**Exercise**
Nothing but an exact copy is wanted here: the line with "Where should I click to: Click the Zoom" and all the lines that follow it in the entries below.

=== Begin Enclosure ===

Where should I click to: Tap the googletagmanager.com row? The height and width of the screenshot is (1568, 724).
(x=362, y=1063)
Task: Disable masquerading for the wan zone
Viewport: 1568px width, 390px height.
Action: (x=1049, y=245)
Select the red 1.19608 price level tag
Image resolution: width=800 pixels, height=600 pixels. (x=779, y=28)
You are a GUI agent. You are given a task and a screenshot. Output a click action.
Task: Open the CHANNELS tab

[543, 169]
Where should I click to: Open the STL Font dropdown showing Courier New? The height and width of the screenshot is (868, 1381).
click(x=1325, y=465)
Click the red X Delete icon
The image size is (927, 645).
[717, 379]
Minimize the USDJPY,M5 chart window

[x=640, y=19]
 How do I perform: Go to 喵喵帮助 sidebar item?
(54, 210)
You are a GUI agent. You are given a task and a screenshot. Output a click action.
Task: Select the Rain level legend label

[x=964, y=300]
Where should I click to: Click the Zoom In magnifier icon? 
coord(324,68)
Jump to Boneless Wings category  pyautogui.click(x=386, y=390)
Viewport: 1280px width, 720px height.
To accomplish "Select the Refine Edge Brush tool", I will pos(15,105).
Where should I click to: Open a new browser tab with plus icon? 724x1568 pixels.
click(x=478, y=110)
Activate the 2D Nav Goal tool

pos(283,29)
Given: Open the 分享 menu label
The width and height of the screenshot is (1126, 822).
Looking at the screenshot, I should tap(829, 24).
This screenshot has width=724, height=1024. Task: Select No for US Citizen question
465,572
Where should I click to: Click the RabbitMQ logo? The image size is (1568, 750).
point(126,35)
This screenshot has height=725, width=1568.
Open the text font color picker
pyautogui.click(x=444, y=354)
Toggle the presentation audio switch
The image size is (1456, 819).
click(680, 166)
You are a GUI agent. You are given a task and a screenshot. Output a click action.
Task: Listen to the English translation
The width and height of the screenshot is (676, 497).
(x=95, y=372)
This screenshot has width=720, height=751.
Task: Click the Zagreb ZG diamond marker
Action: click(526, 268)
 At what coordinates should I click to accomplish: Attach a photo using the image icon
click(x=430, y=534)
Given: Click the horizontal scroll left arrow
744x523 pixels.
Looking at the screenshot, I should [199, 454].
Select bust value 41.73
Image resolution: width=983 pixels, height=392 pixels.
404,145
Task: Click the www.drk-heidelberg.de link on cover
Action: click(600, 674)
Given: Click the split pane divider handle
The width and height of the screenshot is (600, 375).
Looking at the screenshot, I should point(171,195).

=== End Enclosure ===

**Written solution**
Where should I click to: Click the Zoom In magnifier icon? 
coord(324,68)
Jump to Boneless Wings category  pyautogui.click(x=386, y=390)
Viewport: 1280px width, 720px height.
To accomplish "Select the Refine Edge Brush tool", I will pos(15,105).
Where should I click to: Open a new browser tab with plus icon? 724x1568 pixels.
click(x=478, y=110)
Activate the 2D Nav Goal tool

pos(283,29)
Given: Open the 分享 menu label
The width and height of the screenshot is (1126, 822).
Looking at the screenshot, I should tap(829, 24).
This screenshot has width=724, height=1024. Task: Select No for US Citizen question
465,572
Where should I click to: Click the RabbitMQ logo? The image size is (1568, 750).
point(126,35)
This screenshot has height=725, width=1568.
Open the text font color picker
pyautogui.click(x=444, y=354)
Toggle the presentation audio switch
The image size is (1456, 819).
click(680, 166)
You are a GUI agent. You are given a task and a screenshot. Output a click action.
Task: Listen to the English translation
The width and height of the screenshot is (676, 497).
(x=95, y=372)
This screenshot has width=720, height=751.
Task: Click the Zagreb ZG diamond marker
Action: click(526, 268)
 At what coordinates should I click to accomplish: Attach a photo using the image icon
click(x=430, y=534)
Given: Click the horizontal scroll left arrow
744x523 pixels.
Looking at the screenshot, I should [199, 454].
Select bust value 41.73
Image resolution: width=983 pixels, height=392 pixels.
404,145
Task: Click the www.drk-heidelberg.de link on cover
Action: click(600, 674)
Given: Click the split pane divider handle
The width and height of the screenshot is (600, 375).
Looking at the screenshot, I should point(171,195).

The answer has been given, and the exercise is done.